The purchase of a condo is just as exciting as the purchase of a house. You own your own property with the added benefit of common areas, extra amenity access, reserved parking, and outside maintenance. What you also end up with is a very unique insurance need.
Understanding the HO-6 Policy
When you purchase a condo policy (HO-6), you are only purchasing a specific part of the building where your unit is located. For the purposes of an insurance policy, you are responsible for covering everything “from the walls in.” In other words, the drywall (interior walls) and anything attached to it inside your unit is your responsibility while everything from the studs outside your unit and throughout the rest of the building is the responsibility of the condo association. The dwelling portion of your policy will cover the aforementioned portions of your physical condo much the same way a homeowners insurance policy would cover a standalone dwelling.

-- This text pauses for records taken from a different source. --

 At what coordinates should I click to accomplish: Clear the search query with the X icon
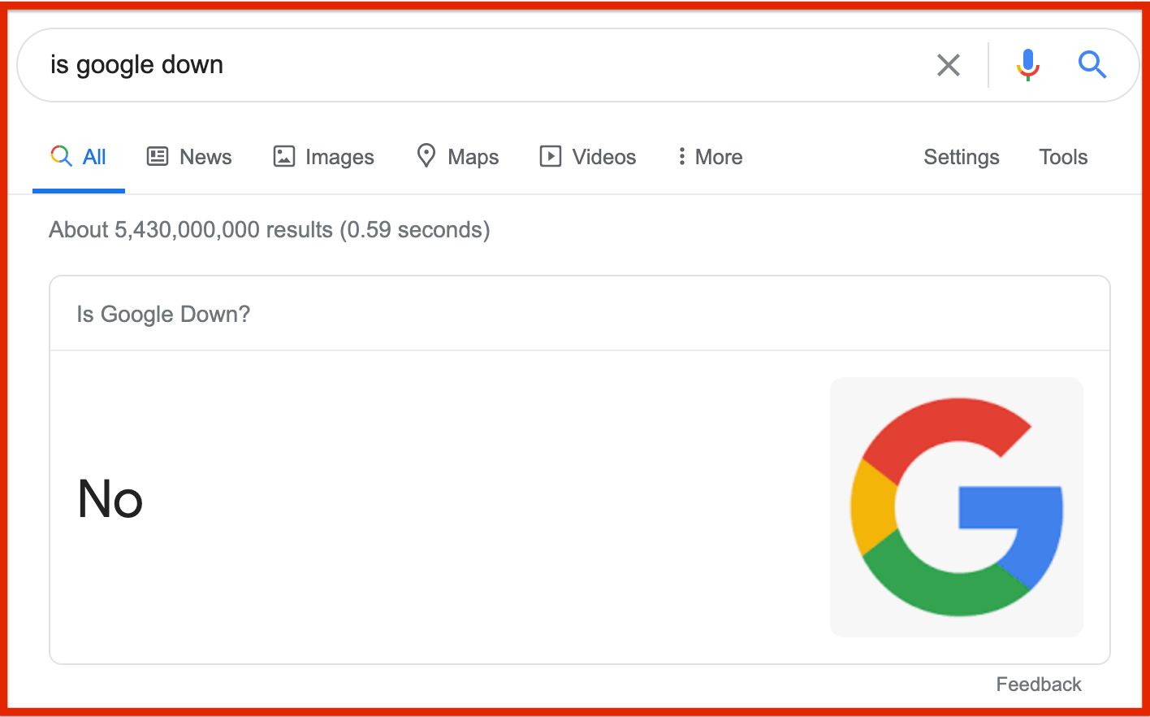pyautogui.click(x=948, y=65)
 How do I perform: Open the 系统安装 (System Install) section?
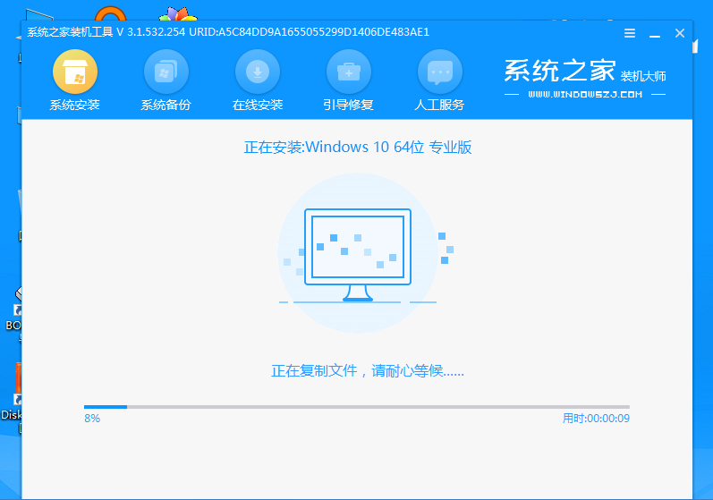(75, 81)
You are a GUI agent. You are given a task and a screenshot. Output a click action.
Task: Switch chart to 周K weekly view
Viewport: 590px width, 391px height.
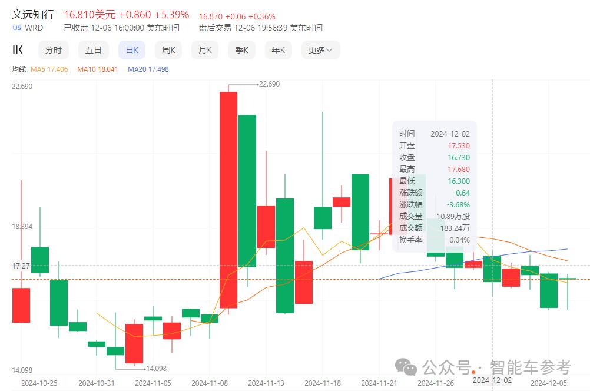(168, 50)
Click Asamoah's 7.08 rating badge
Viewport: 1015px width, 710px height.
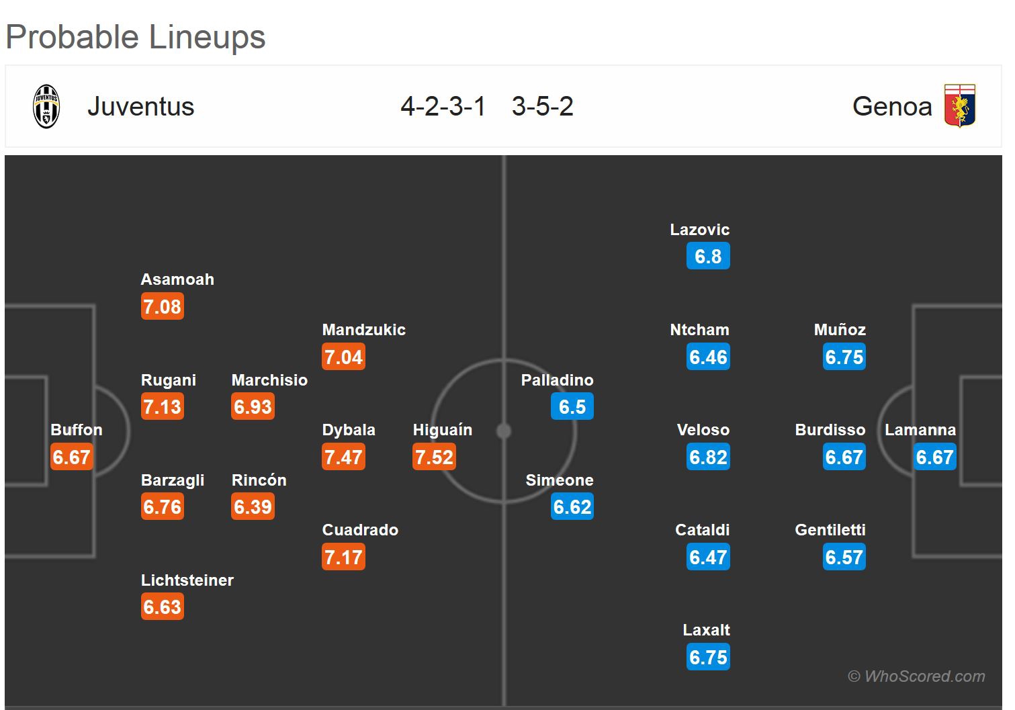tap(162, 307)
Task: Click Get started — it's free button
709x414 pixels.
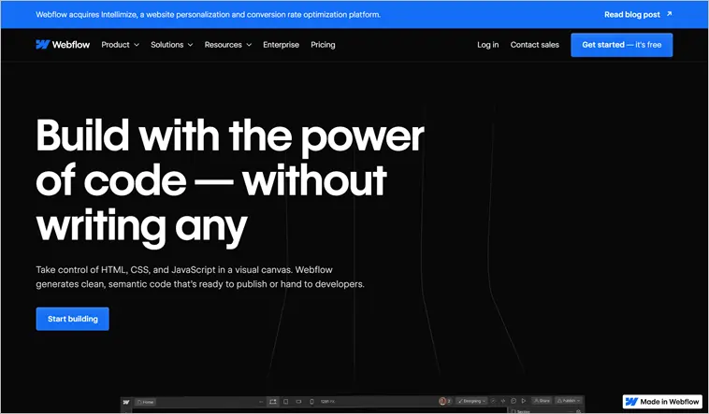Action: (621, 45)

Your condo policy (HO-6) will also provide protection for your personal property – or the things you can pick up and move. This includes your furniture, electronics, clothing, and just about anything else you own that the policy does not formally exclude.

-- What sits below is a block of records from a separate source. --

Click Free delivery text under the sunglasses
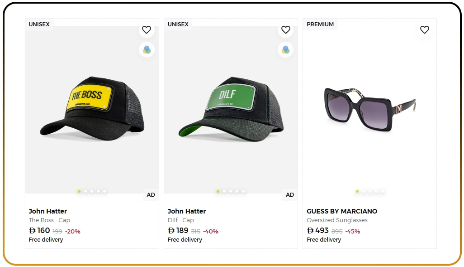 324,239
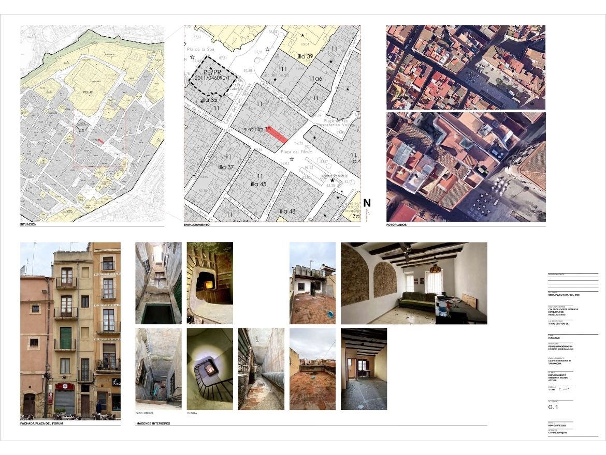Switch to the SITUACIÓN panel
The width and height of the screenshot is (606, 455).
pos(28,225)
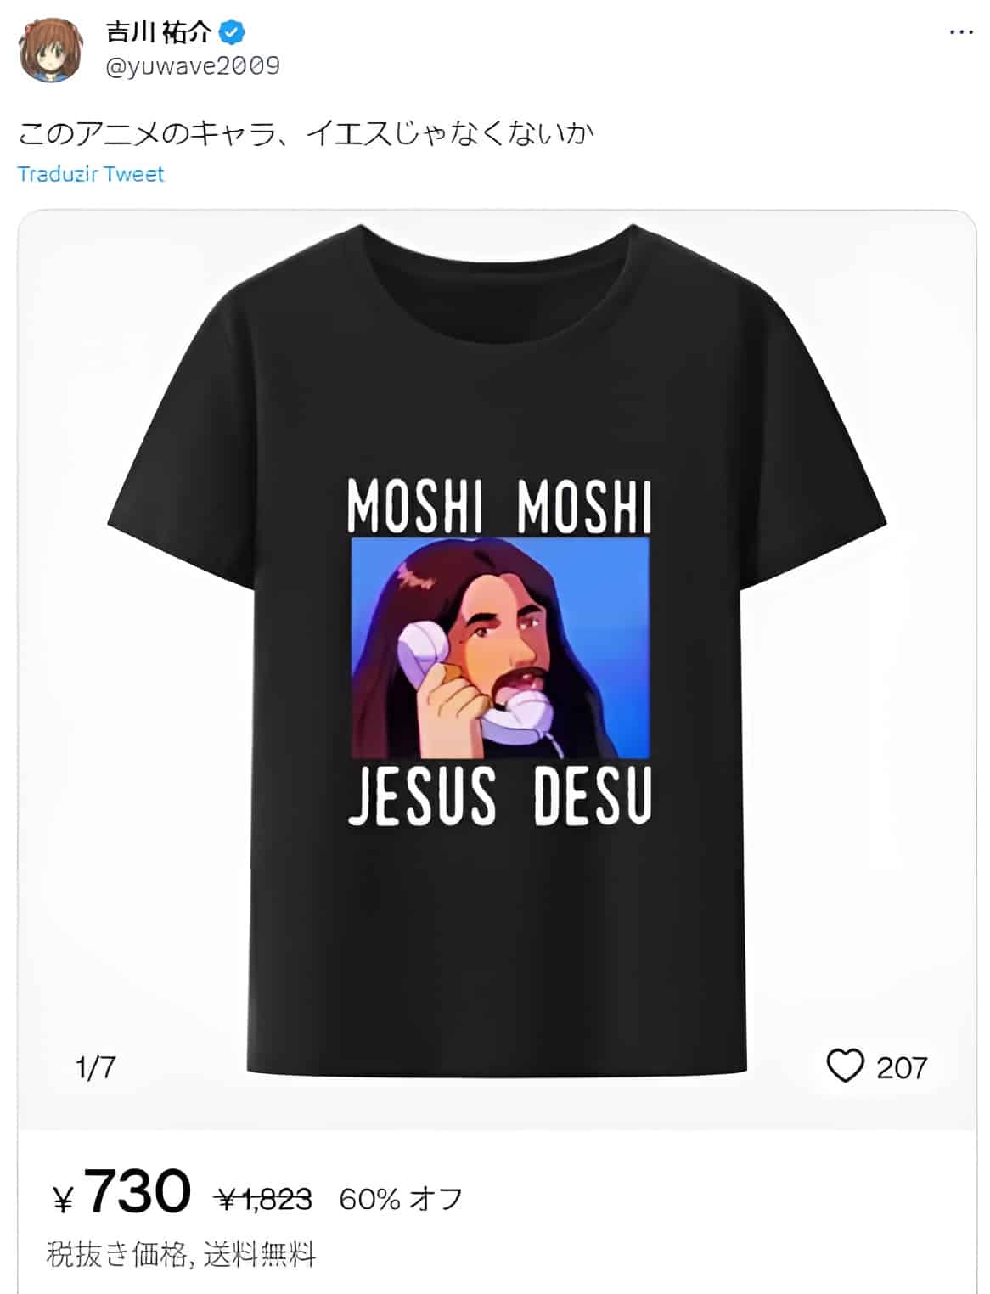Screen dimensions: 990x1294
Task: Click the 207 likes count
Action: click(902, 1067)
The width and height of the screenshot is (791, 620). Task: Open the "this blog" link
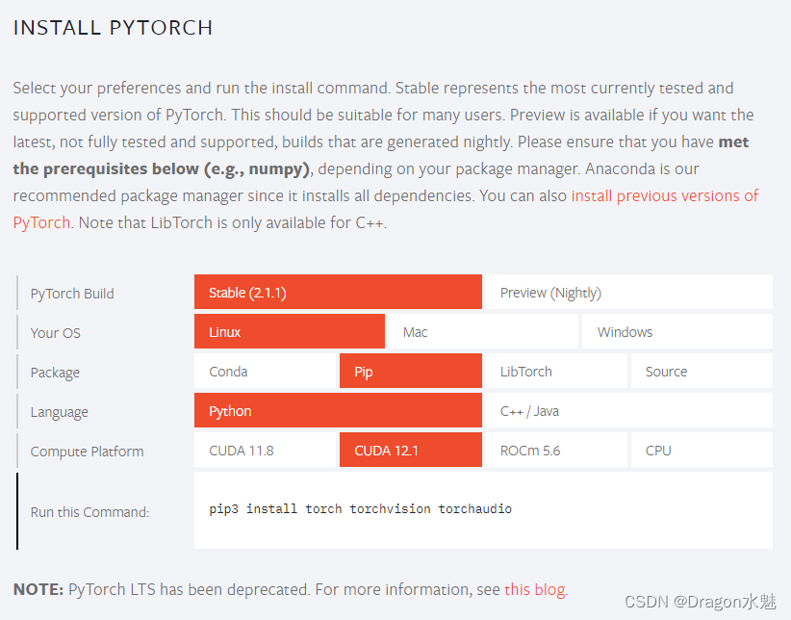tap(535, 589)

Loss of use coverage comes into play when your home is damaged and becomes unlivable. This coverage will pay for you to stay elsewhere while your home is being repaired. The limit is usually about 40% of your personal property limit.
Finally, your policy will include personal liability and medical payments coverage. Medical payments coverage will help to pay the medical bills of someone who is injured while in your condo. This is a good-faith type of coverage that is designed to cover small bills without filing a claim against your personal liability coverage. A personally generally has to sue you in order to access the personal liability limit on your policy.

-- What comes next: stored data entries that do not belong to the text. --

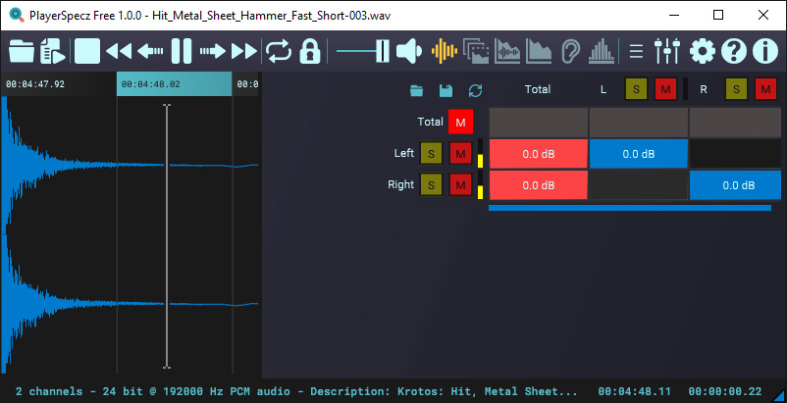Click the rewind double-arrow button
787x403 pixels.
tap(119, 51)
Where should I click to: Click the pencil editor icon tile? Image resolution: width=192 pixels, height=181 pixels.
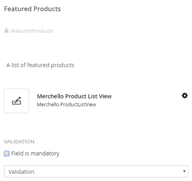[x=16, y=101]
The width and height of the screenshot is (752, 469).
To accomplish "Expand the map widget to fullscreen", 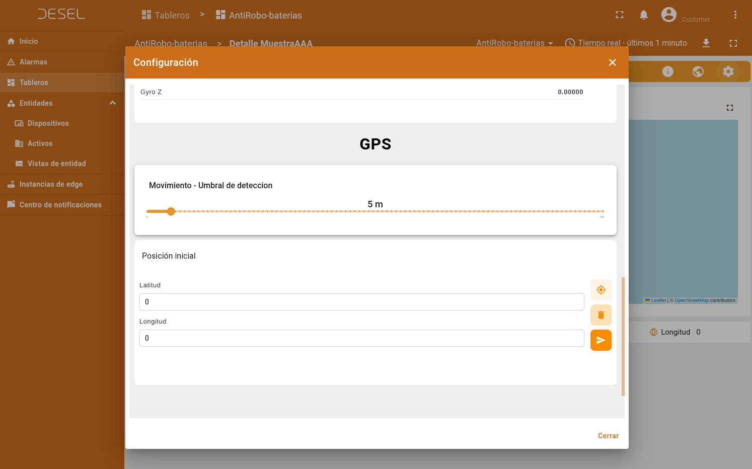I will (729, 107).
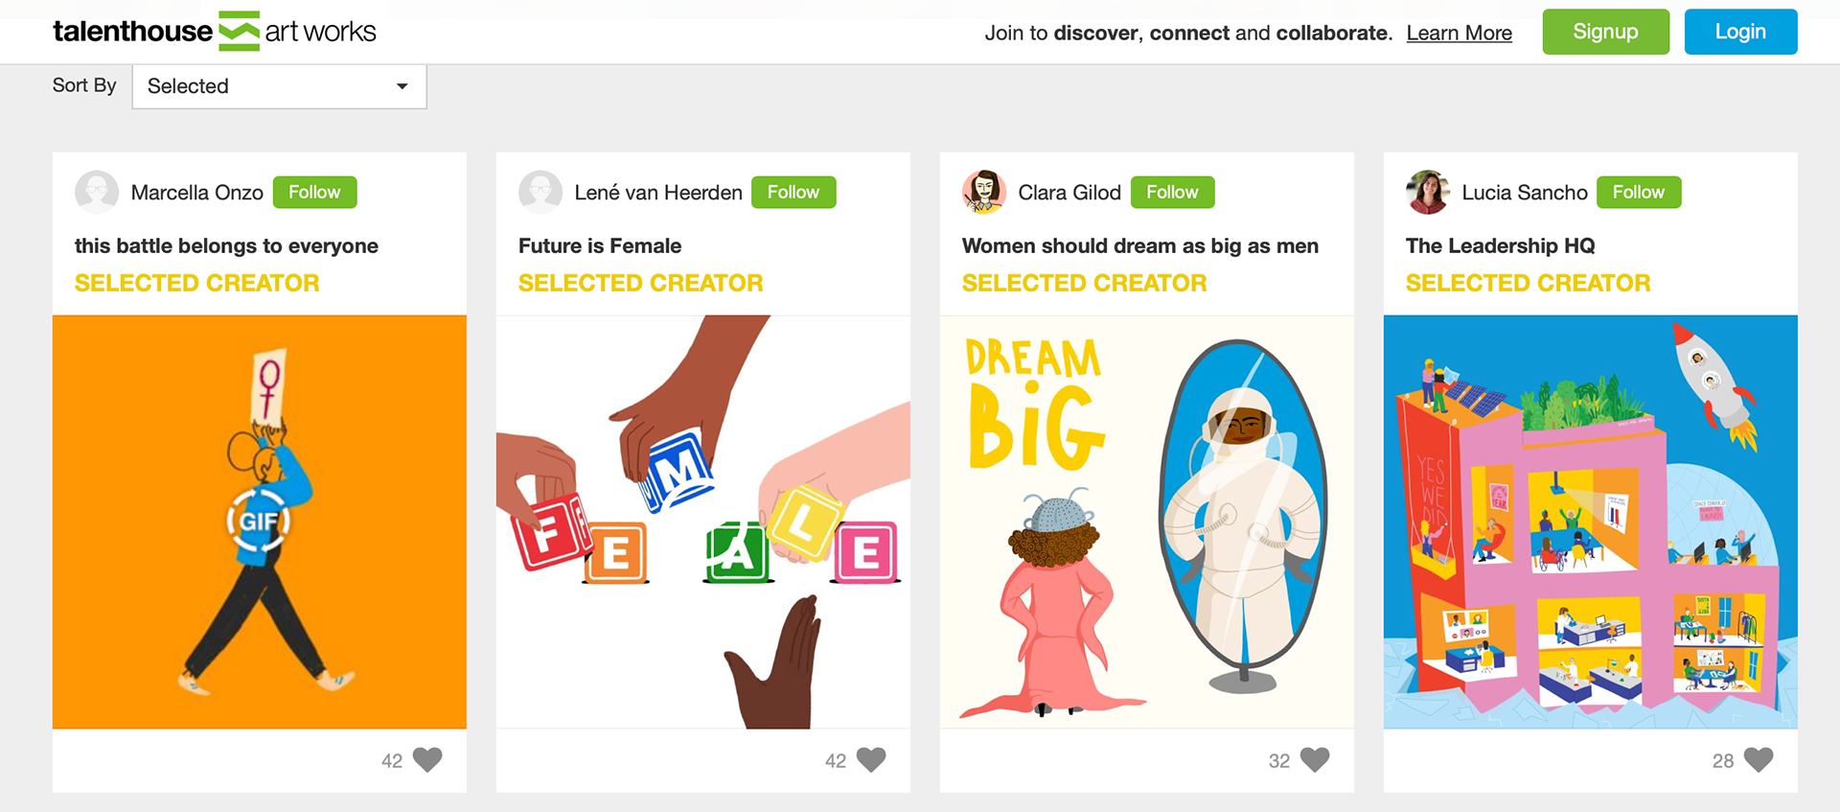
Task: Like Marcella Onzo's artwork with heart icon
Action: click(x=427, y=759)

You’ll need to talk to your insurance agent to discuss the amount of coverage you need for each of the above portions of your policy. Underinsuring could leave you in a bind if you have a major loss, but overestimating your needs will only result in higher premiums for coverage you don’t actually qualify for.
Finally, make you get a copy of your condo association’s master policy each year. The master policy is something you’ll be paying for with your condo association fees and it covers the remainder of the building and liability for the common areas.
Talk to your real estate agent and mortgage broker about whether or not your condo insurance premiums can, should, or need to be rolled into your mortgage payment. It may or may not be required, at least for the first few years of your mortgage.